Через неделю становится немного просторнее. Многие из тех, кто лежал рядом с нами, уже покоятся на улице. Причина – сыпняк, дизентерия, потеря сопротивляемости организма. Ведь около семидесяти дней мы почти не получали пищи. А теперь люди умирают от голода с куском хлеба и колбасы в руке. Организм ничего не принимает. Врачи качают головами и вскрывают следующего. Вскрытие показывает: сужение и антиперистальтика кишечника и желудка, они не могут выполнять свои функции.

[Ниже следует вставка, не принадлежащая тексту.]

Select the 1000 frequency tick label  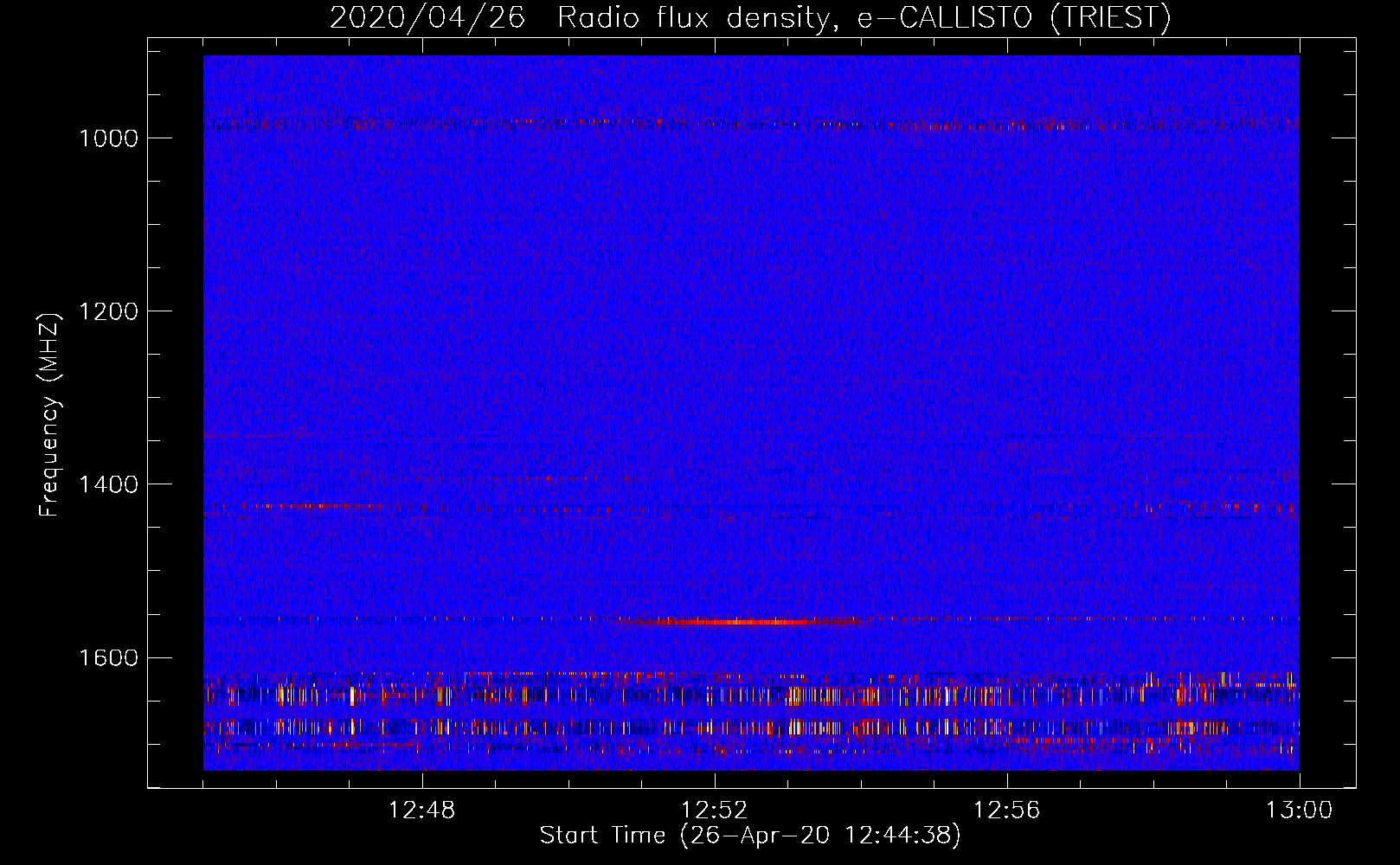[x=108, y=138]
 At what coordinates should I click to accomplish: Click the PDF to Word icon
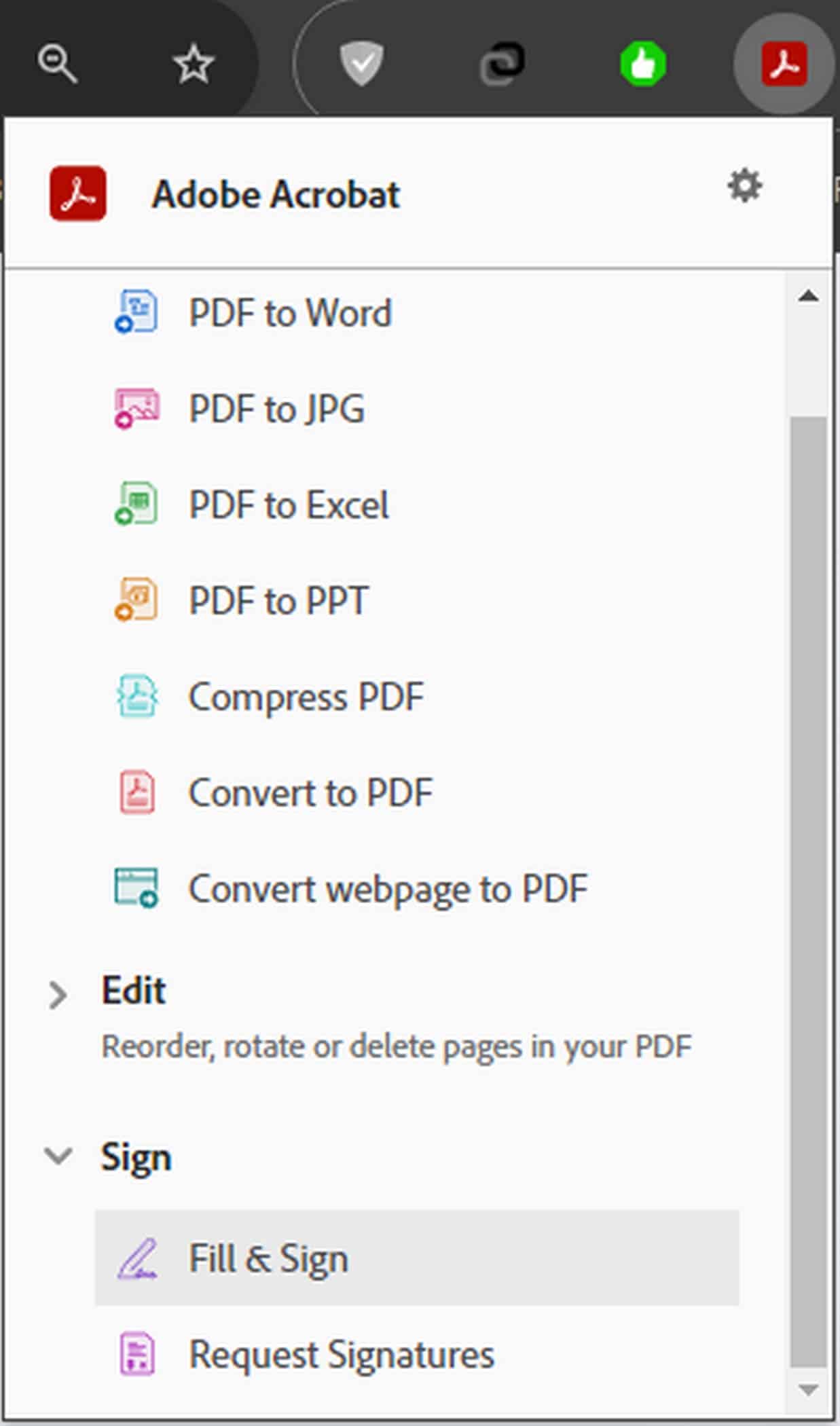[136, 312]
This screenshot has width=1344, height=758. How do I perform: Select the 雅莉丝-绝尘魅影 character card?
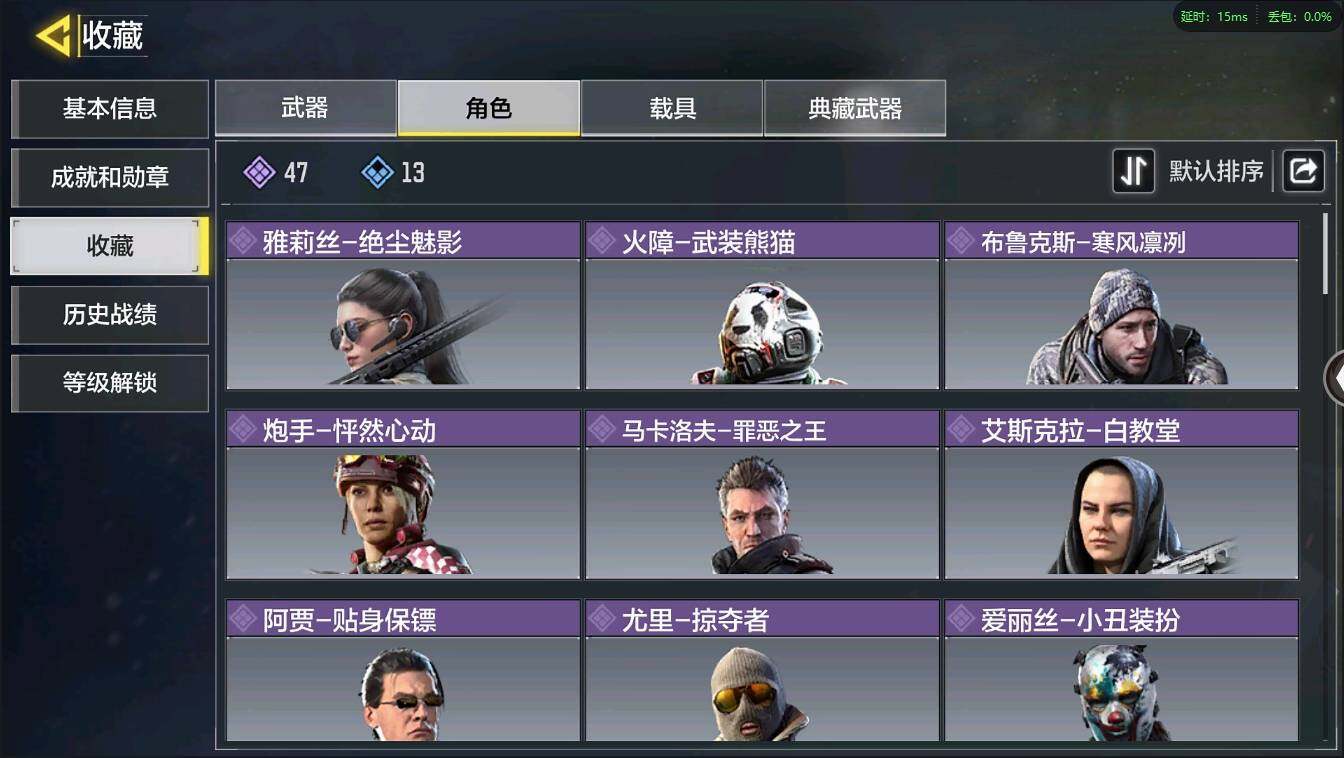[403, 305]
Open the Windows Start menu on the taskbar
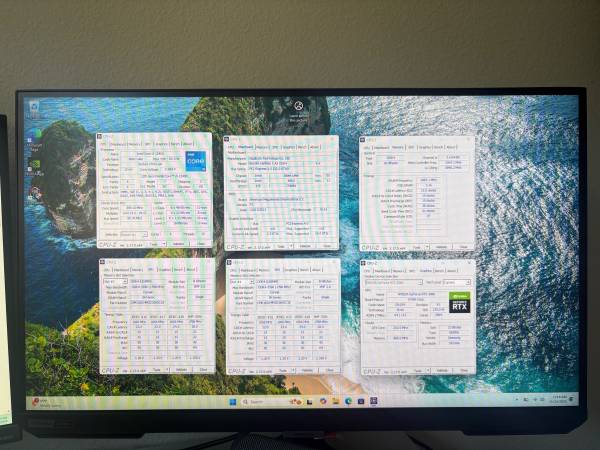 232,402
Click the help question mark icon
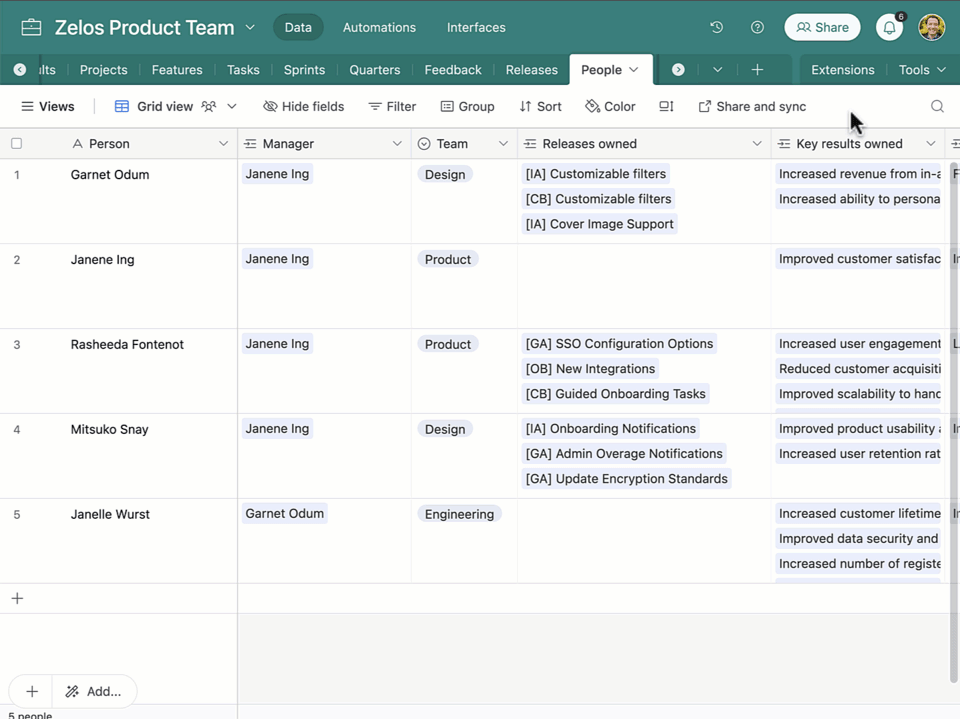 pyautogui.click(x=757, y=27)

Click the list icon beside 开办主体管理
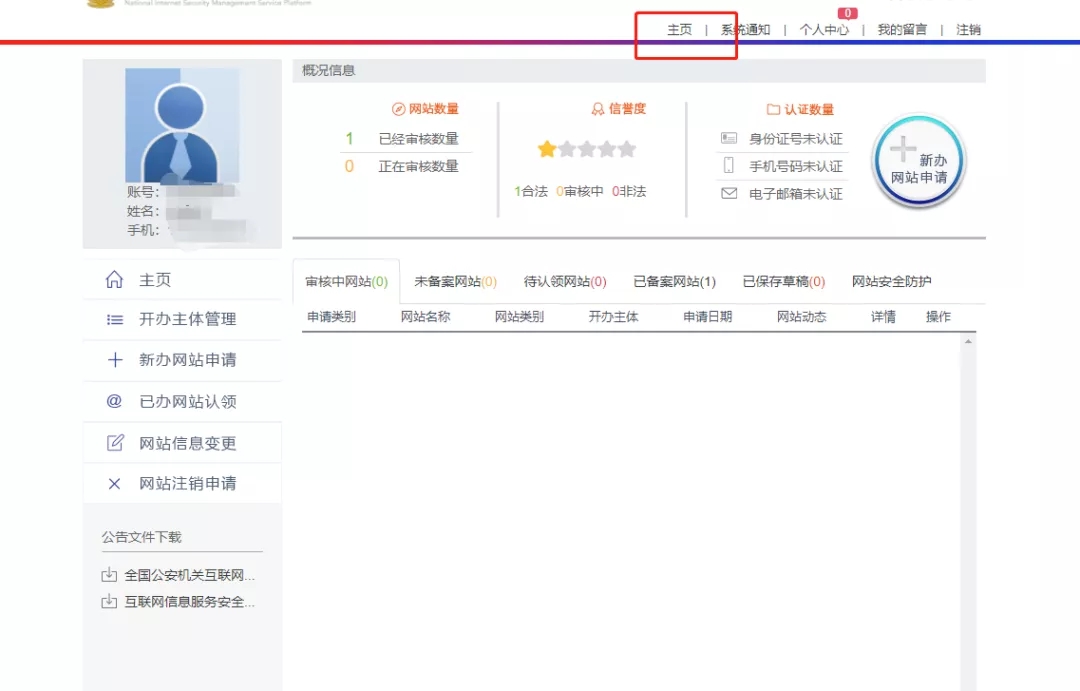click(x=114, y=320)
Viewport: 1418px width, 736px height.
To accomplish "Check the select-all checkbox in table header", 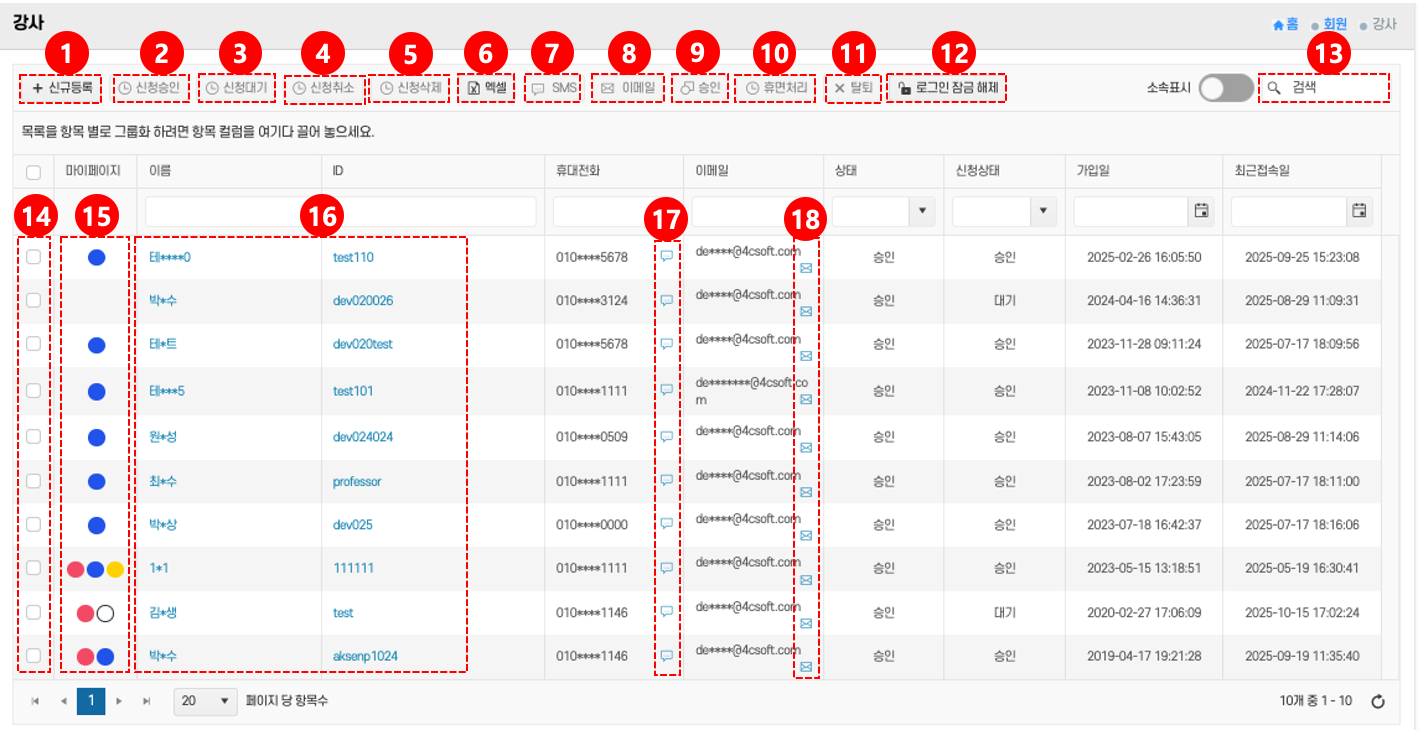I will pos(33,171).
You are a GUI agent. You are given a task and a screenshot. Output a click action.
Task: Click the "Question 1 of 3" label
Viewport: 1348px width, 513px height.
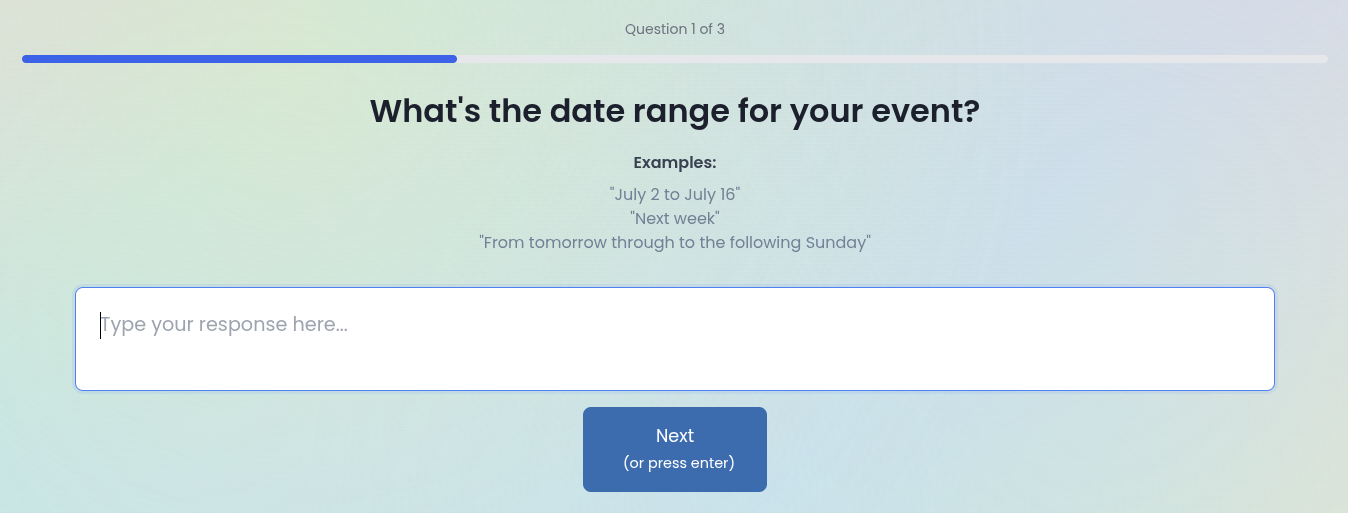click(674, 29)
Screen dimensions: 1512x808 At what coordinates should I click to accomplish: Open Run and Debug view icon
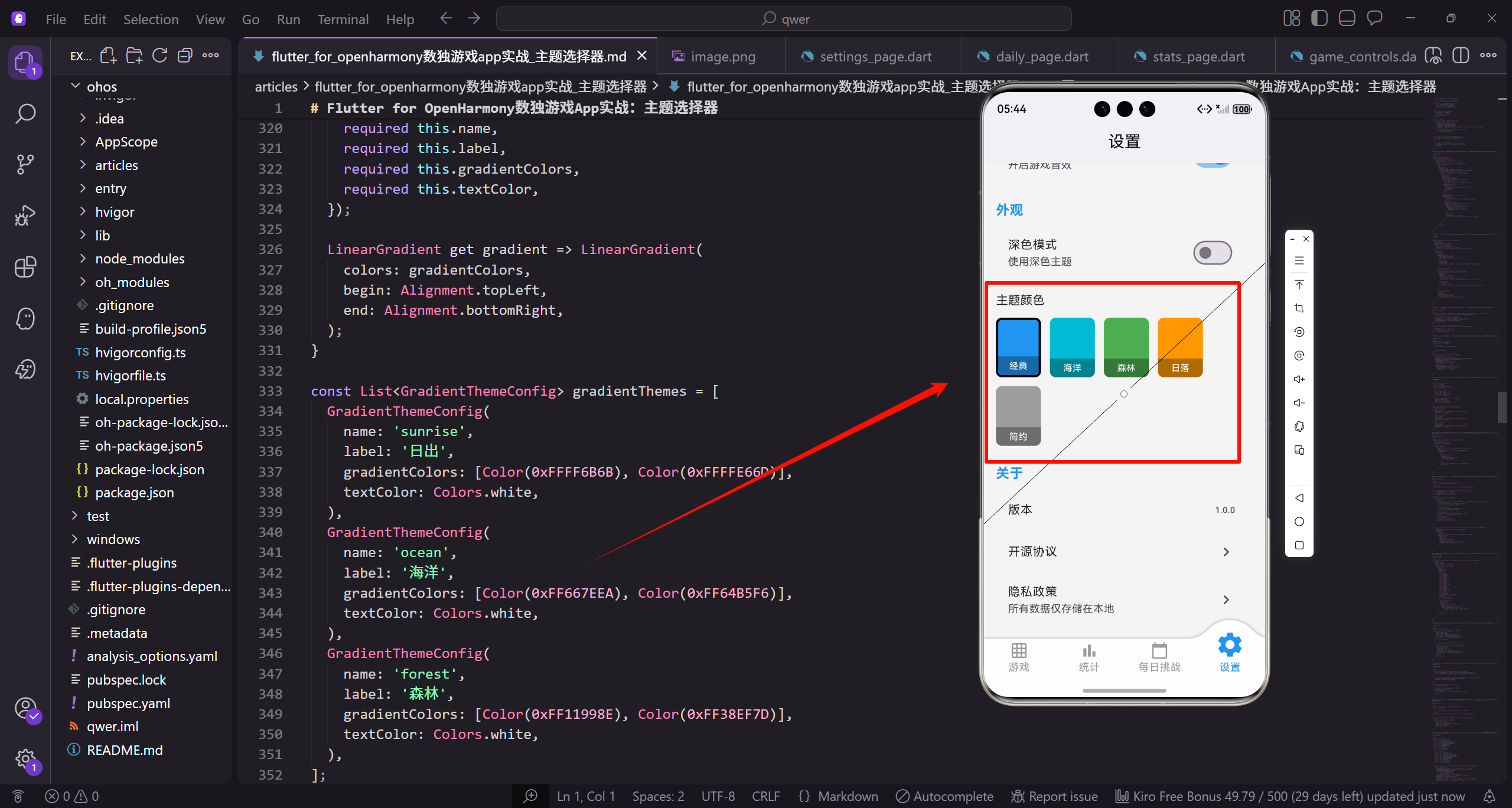(25, 215)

Девяносто процентов всех пленных шло в лагерь с высокой температурой. Несмотря на самый тщательный уход, многих из них уже не спасти. Русские врачи борются за жизнь каждого. Медицинские сестры сидят у постелей день и ночь. Они делают все, что могут, не щадят сил и даже своей жизни: ведь многие из них заражаются и через несколько дней повторяют путь своих пациентов.
Один из пленных, открывая консервную банку, порезал левую руку. Из раны вытекло три капли крови. Этого достаточно. Поранившийся ложится на койку, через пять минут он умирает.
Голодный психоз удерживается, несмотря на регулярное питание. Мы потеряли меру всех вещей. Боимся умереть от истощения, если не поесть чего-нибудь через каждые полчаса. Это рождает ощущение неутолимого голода.
Прошло недели две – точно мы не знаем, это нас не интересует. Распорядок дня прост. Спим, дремлем, едим. И ходим посидеть на корточках на двор, под открытым небом, туда, где от мороза гудят телефонные провода и часовые бьют ногой об ногу. У всех у нас понос. Двух пленных часовые уже отгоняли выстрелами от забора, к которому они слишком приблизились, чтобы уединиться от других. В голову мы пули получали достаточно часто, но вот в зад… Это совсем ни к чему.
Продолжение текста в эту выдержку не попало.